In spite of having the Integrated Child Protection Scheme (ICPS) and the comprehensive Prevention of Child Sexual Offenses Act, 2012 (POCSO) at the national level in India, the highly ambitious and much required Kerala state initiative launched in 2012, the Nirbhaya Programme to combat sexual violence and sex trafficking of women and children sadly failed to take off.

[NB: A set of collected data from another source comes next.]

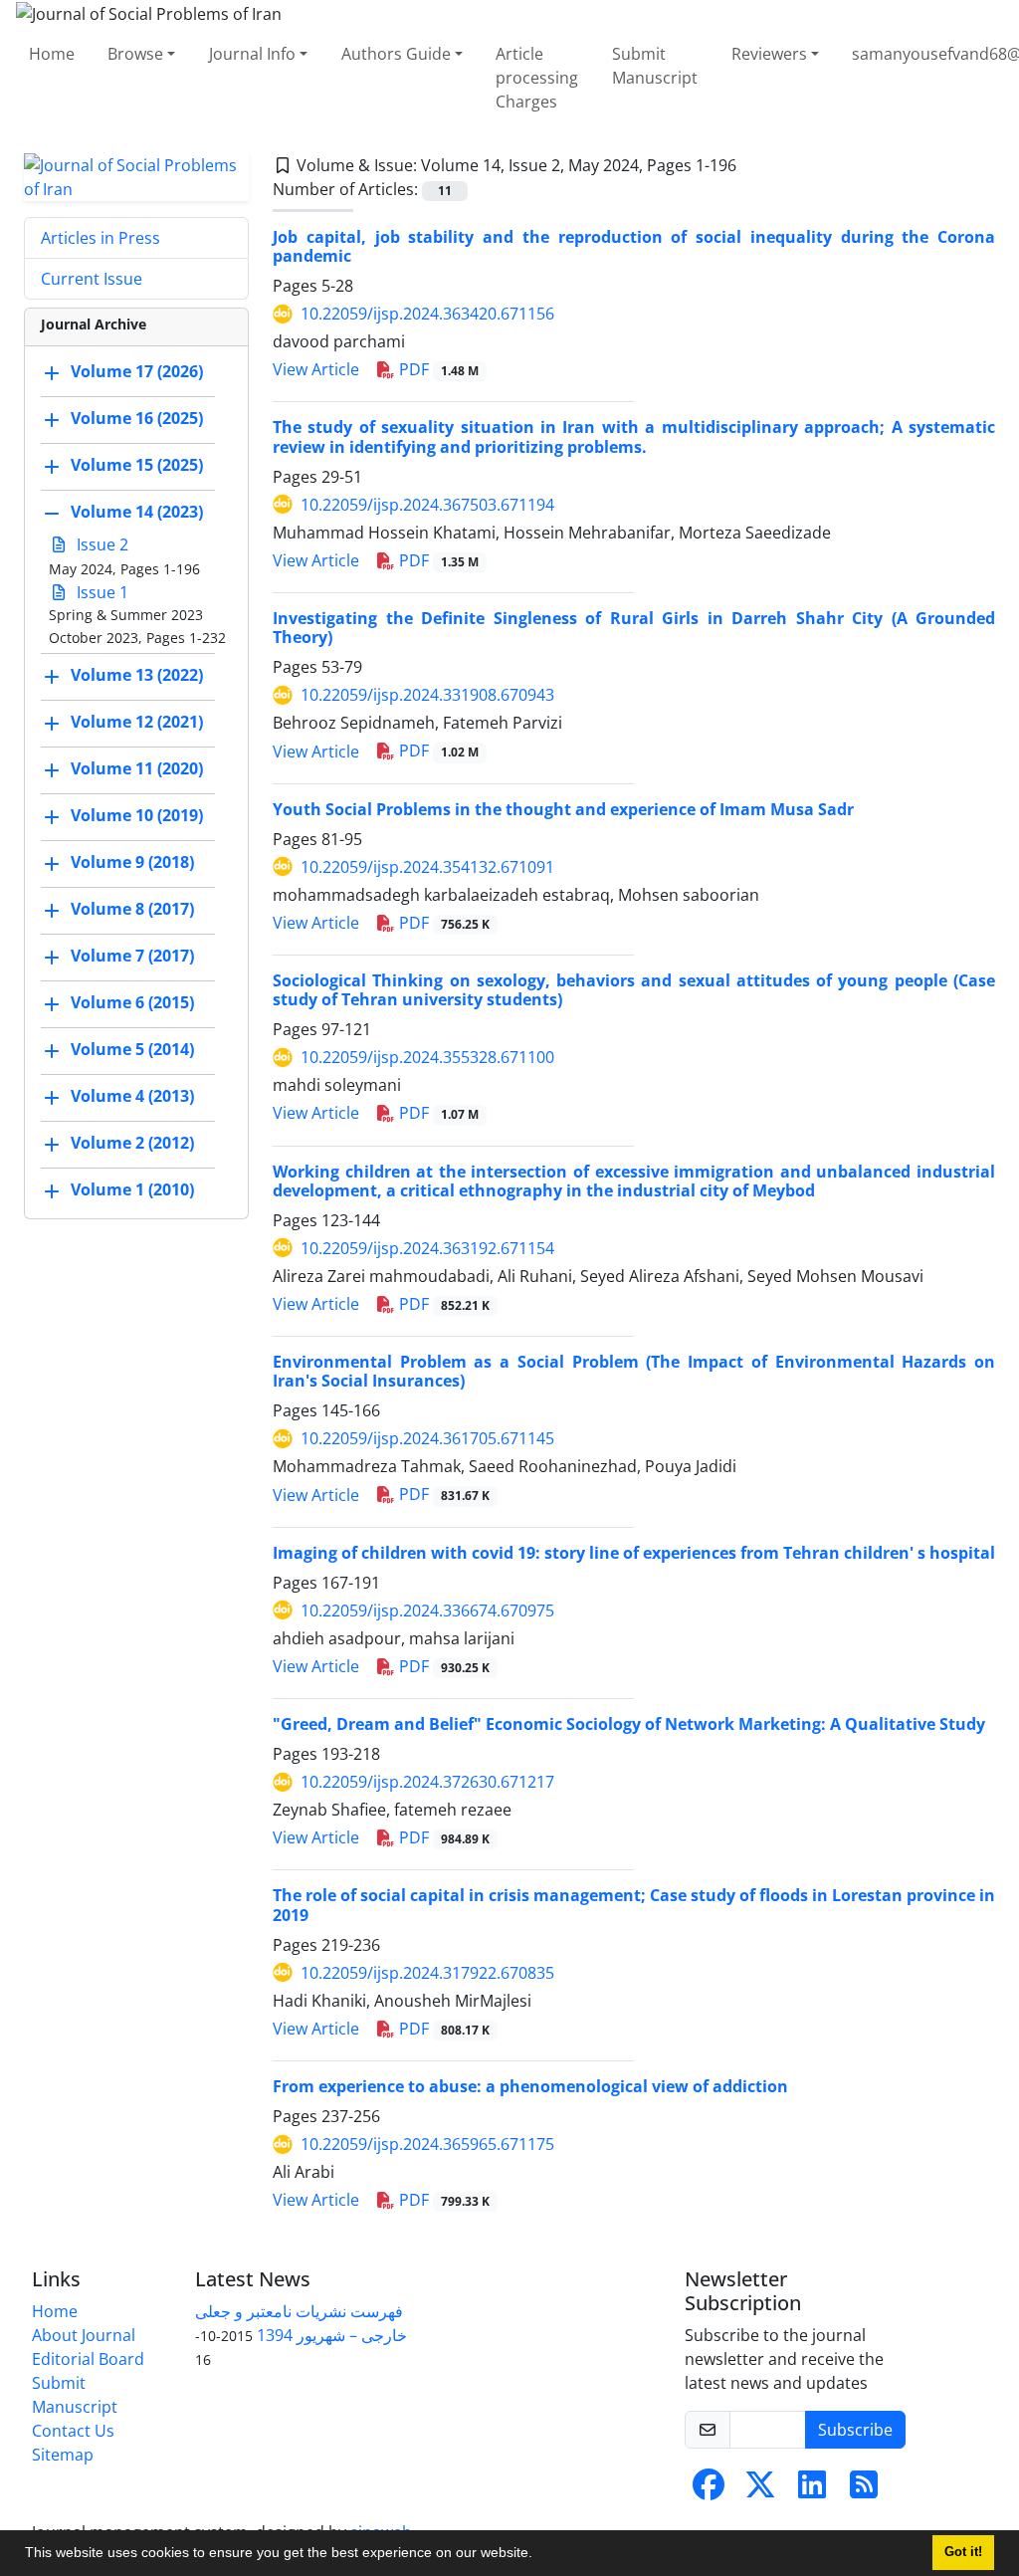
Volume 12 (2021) (137, 722)
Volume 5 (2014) (132, 1049)
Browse (135, 54)
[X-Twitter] (760, 2490)
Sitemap (63, 2455)
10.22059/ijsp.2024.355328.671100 (427, 1057)
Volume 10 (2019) (137, 815)
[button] (539, 2555)
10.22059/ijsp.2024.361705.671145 (427, 1438)
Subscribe (855, 2430)
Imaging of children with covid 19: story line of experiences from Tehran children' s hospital (634, 1553)
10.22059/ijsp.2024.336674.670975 (427, 1610)
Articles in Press (100, 238)
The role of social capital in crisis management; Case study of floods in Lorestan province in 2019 (634, 1904)
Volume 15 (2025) (137, 465)
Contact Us (73, 2431)
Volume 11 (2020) (137, 768)
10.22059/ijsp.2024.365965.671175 (427, 2144)
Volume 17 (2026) (137, 371)
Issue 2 (100, 544)
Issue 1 (100, 592)
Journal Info (252, 54)
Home (52, 54)
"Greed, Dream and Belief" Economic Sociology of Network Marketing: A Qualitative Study (629, 1724)
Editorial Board (88, 2359)
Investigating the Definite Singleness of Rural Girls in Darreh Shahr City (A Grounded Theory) (634, 627)
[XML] (752, 165)
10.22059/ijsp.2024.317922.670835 (427, 1973)
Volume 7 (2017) (132, 955)
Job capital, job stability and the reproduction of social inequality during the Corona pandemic (634, 246)
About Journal (83, 2335)
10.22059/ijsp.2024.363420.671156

With even the vacancy of the Nodal officer unfilled to date, the social justice department appears to be carrying on catering to the victims of CSA and their families, without being able to truly uphold even the cardinal principles of ‘protection of child rights’ or ‘best interest of the child’.
Consequences of reporting abuse turning out to mean more trauma for the child and family, unduly prolonged trial periods, poor conditions at the shelter homes for children, lack of adequate financial support or proper monitoring of the few NGOs in the state - all these were observed as making the fight for prevention and protection in CSA an uphill task.
The workshop ended with the hopeful note.